Now, there are several drawbacks to using BMI to track your progress. Firstly, it tracks your weight and not your body composition. Weight can come from anything such as fat, muscle, bone, water, and stomach volume. If you’ve eaten a substantial meal and consumed a large amount of liquid before your weigh in, then your weight can rise dramatically and you might find yourself a fair few pounds heavier than you thought. The issue with this is that when people want to lose weight, they actually want to lose fat. Therefore, simply tracking your weight is not enough.
Let’s look at two different individuals. Both are in the ‘overweight’ range for their height and age, but one has a body fat percentage of 12% whilst the other has a body fat percentage of 25%. Though one individual has almost twice the body fat percentage of the other, their BMI would stick them in the same category.
A similar issue occurs when trying to change how you look. Beginners who start training will gain muscle as they lose fat which means they may not lose weight as quickly as they’re expecting. The scale might even stall as they gain equal amounts of fat and muscle. This means that you could be stuck in the overweight section of the BMI scale despite changing how your body looks entirely.
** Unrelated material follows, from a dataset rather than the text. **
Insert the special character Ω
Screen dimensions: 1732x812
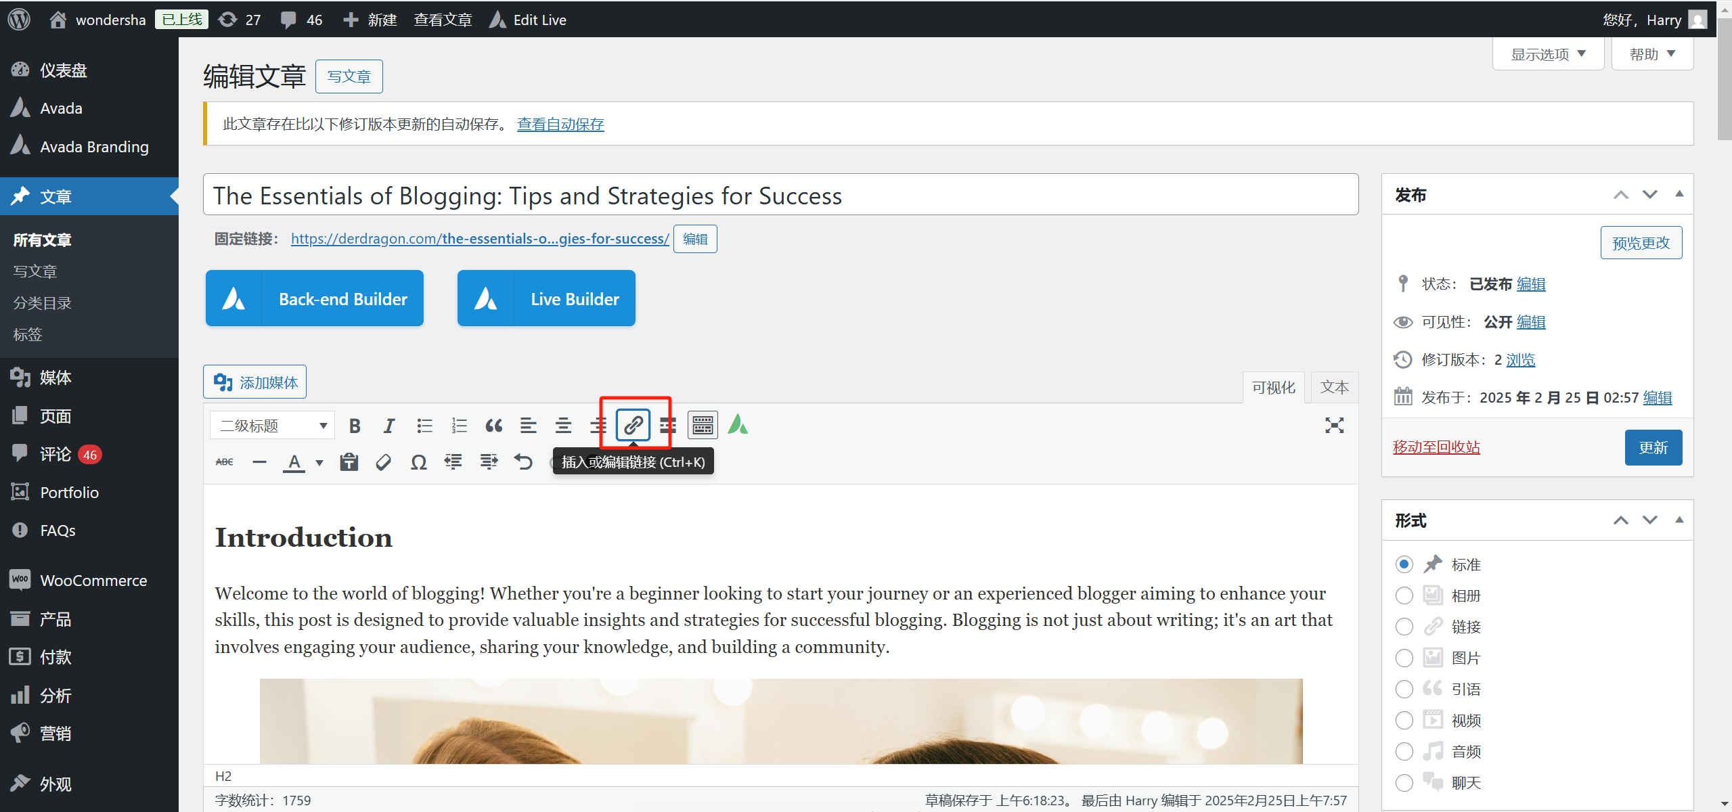tap(419, 461)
This is the biggest issue to BMI as the aim is to determine your health, but it doesn’t do it accurately. Because of this, many people write off BMI completely. However, BMI is still a useful tool, it just needs to be used correctly. You wouldn’t stop weighing yourself completely because it doesn’t show the whole picture. Both BMI and the scale need to be combined with something in order to track your progress more correctly. Therefore, the best route with BMI is not to throw it out entirely but to combine it with either your waist measurement or progress photos.
Waist measurements will give you an accurate representation of how much fat you’re losing. If the scale isn’t budging but your waist measurements are going down, then you know that you’re moving in the right direction. You don’t just have to track your waist, either as you can track the measurements of any body part.
If you’re trying to gain muscle, then measuring your chest, arms, and thighs as well as your waist can give you a clearer picture. If the scale stalls but your waist is going down and your arms are going up, then you know that it’s because you’re building muscle. When measuring your waist, you want to do it at the same time as your body will change in terms of water retention and stomach volume throughout the day. Aim to weigh and take your waist measurements in the morning.
The other option is to take progress pictures. The biggest benefit to this is that the reason most people try to change their body is that they want to look better and therefore, taking progress pictures will give you an accurate representation of how you look. Over time you can compare the pictures together to see where the fat is coming from. You might notice that your legs and shoulders are getting bigger whilst your waist is getting slimmer.
When taking progress pictures, it’s important to do it at the same time in the same place. Lighting can make for a dramatic difference in how you appear, so taking pictures in the same place makes them easier to compare. Usually, the morning is the best time before you’ve eaten any food and at the same time that you weigh yourself.